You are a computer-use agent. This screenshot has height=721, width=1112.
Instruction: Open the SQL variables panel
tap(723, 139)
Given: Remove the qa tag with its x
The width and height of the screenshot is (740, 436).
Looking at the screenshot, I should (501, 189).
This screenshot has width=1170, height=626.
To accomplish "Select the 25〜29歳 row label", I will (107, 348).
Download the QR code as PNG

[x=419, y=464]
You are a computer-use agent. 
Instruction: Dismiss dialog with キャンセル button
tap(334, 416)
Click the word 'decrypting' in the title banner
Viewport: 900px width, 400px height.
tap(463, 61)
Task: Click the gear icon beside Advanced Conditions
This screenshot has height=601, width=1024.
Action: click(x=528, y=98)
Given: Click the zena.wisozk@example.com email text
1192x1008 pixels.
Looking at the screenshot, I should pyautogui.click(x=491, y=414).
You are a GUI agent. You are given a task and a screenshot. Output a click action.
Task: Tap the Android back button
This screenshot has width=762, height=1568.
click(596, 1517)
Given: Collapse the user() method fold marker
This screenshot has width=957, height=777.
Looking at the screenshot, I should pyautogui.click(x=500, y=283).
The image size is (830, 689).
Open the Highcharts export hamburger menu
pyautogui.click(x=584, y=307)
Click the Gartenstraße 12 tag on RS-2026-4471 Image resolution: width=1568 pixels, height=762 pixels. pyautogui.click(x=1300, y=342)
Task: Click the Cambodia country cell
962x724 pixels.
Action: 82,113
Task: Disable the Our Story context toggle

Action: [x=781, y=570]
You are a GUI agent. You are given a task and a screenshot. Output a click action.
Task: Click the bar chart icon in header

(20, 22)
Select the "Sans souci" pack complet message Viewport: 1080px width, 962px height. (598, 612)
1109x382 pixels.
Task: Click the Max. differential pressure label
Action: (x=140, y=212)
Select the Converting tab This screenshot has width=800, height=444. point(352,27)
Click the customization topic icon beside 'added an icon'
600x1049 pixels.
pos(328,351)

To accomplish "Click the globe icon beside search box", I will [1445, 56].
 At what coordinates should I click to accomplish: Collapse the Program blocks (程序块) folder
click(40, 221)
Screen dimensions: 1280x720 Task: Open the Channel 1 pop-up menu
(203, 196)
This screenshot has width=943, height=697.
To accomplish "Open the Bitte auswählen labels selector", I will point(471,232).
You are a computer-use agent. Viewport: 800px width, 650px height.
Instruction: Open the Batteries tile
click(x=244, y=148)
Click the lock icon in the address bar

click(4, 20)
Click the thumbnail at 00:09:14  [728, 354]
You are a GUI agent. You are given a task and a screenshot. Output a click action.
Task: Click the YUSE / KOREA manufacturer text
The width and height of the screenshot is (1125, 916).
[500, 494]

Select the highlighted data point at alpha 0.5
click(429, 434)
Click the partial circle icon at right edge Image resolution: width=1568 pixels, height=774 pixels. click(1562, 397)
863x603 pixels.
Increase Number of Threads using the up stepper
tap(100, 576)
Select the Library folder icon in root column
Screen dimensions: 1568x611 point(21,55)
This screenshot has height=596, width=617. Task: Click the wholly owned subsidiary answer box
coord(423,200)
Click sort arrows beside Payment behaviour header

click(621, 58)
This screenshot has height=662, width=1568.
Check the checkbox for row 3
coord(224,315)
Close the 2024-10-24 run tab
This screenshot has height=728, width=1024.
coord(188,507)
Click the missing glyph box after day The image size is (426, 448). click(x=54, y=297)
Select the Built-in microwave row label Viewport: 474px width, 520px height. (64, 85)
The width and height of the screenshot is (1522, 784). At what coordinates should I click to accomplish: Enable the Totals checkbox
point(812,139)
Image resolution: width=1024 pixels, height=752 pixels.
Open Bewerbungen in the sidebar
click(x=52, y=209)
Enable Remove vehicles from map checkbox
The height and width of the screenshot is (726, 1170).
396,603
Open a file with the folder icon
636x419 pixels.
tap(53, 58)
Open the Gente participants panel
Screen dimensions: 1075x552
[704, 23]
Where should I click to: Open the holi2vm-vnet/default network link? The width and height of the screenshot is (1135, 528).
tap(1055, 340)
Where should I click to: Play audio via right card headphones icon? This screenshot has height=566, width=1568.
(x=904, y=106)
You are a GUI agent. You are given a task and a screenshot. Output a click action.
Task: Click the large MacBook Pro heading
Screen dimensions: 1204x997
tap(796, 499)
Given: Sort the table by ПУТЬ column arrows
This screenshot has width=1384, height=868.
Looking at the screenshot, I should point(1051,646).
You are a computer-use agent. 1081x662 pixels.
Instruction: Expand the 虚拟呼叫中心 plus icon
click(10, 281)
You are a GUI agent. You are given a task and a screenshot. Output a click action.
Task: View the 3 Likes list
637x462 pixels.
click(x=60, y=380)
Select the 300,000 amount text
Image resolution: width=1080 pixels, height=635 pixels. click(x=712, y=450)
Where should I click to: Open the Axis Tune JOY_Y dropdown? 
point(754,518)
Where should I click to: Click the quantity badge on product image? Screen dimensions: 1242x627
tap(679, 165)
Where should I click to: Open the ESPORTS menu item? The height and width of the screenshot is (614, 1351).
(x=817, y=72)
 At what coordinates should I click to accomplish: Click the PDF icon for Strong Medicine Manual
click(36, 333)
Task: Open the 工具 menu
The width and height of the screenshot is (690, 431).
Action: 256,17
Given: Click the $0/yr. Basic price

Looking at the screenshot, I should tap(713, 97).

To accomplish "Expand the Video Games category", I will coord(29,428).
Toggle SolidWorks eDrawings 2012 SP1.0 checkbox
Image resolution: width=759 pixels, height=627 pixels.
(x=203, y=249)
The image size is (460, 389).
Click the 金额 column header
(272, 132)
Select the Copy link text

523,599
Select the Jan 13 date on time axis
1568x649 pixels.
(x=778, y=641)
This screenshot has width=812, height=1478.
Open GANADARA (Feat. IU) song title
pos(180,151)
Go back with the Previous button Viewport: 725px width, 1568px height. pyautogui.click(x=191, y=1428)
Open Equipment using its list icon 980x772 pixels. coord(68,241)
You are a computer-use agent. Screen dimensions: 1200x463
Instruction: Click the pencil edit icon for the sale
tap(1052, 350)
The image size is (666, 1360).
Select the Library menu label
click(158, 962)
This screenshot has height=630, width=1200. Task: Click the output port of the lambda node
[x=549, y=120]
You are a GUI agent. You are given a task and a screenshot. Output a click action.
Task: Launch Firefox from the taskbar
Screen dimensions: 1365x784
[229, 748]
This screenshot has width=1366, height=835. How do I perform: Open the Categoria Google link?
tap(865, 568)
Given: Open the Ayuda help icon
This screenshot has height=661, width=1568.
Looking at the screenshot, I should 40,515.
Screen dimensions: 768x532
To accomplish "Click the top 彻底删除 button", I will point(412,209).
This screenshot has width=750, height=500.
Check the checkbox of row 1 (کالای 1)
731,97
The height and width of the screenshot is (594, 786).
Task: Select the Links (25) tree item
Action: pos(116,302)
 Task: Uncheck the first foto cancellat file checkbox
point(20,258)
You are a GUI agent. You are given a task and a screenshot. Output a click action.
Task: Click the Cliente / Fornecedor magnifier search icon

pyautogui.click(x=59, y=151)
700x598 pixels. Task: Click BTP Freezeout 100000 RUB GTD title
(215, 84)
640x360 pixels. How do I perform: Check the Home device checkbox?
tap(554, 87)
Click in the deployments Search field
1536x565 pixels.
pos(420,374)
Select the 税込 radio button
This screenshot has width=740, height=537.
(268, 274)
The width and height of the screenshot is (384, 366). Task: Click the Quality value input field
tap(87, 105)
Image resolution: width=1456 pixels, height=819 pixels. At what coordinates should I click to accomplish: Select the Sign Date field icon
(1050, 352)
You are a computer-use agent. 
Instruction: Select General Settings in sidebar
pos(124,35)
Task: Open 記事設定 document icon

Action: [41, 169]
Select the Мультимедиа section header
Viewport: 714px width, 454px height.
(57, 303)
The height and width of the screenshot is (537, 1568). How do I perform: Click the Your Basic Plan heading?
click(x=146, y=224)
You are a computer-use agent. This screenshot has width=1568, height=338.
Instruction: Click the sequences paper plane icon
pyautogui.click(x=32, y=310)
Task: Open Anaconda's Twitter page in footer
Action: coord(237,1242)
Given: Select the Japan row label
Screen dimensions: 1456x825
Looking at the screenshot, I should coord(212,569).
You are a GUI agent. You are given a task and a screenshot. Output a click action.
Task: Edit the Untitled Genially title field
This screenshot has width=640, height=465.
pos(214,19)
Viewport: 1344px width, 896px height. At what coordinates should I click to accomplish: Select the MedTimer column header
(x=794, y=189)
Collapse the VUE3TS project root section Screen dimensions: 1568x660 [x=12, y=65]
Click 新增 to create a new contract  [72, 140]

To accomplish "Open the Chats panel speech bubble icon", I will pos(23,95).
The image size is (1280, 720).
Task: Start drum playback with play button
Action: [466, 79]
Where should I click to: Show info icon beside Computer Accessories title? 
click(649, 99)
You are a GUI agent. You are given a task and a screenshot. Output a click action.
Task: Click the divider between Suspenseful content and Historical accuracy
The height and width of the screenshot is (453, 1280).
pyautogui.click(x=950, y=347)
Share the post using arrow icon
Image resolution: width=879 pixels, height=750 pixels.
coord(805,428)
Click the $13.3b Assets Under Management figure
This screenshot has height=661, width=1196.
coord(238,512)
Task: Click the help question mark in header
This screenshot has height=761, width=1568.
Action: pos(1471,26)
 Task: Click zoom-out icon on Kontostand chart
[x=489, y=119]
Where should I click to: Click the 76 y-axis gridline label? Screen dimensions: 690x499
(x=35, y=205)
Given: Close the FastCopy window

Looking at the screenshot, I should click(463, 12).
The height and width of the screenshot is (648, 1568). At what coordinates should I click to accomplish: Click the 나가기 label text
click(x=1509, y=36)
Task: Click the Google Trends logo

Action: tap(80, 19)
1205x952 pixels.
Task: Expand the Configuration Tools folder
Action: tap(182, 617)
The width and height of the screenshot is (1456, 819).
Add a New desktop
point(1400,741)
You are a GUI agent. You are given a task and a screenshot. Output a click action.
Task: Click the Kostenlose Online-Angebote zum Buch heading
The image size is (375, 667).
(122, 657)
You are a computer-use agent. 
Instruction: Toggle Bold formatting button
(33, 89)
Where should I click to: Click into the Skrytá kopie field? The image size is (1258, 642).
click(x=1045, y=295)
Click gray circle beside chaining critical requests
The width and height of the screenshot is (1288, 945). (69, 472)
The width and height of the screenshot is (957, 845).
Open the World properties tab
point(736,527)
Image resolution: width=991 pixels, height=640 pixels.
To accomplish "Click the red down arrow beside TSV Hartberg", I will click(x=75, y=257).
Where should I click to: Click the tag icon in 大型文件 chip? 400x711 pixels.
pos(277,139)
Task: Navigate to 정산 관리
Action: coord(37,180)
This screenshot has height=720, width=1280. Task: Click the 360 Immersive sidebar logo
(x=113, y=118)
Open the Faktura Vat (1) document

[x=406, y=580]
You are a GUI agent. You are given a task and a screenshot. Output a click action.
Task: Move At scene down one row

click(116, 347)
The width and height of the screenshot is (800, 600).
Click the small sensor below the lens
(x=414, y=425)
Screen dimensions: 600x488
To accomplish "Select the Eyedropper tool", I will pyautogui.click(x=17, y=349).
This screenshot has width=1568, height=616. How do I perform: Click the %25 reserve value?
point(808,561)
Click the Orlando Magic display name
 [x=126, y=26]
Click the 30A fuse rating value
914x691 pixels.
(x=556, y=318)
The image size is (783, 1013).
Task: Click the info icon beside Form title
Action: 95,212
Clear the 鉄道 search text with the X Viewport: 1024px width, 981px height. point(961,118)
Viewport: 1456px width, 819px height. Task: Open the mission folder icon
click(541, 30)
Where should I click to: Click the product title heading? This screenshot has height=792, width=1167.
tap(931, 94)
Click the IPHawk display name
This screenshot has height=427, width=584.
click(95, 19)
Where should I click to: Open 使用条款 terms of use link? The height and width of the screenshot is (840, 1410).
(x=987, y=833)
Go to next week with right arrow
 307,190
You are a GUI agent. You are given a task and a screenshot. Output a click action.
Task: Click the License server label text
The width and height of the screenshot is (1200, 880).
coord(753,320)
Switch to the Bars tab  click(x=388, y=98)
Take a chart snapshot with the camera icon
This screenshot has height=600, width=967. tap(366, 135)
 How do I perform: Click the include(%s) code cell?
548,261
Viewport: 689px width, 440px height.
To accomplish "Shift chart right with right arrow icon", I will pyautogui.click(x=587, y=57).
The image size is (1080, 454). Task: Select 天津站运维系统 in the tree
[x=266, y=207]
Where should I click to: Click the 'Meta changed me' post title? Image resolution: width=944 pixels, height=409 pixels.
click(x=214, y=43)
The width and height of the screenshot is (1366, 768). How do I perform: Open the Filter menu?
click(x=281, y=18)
┄┄┄┄┄┄┄┄┄┄
How to complete this task – Return a copy of each line in the records above that has "help" in it.

Task answer –
Given: Open the Ayuda help icon
Task: Click the help question mark in header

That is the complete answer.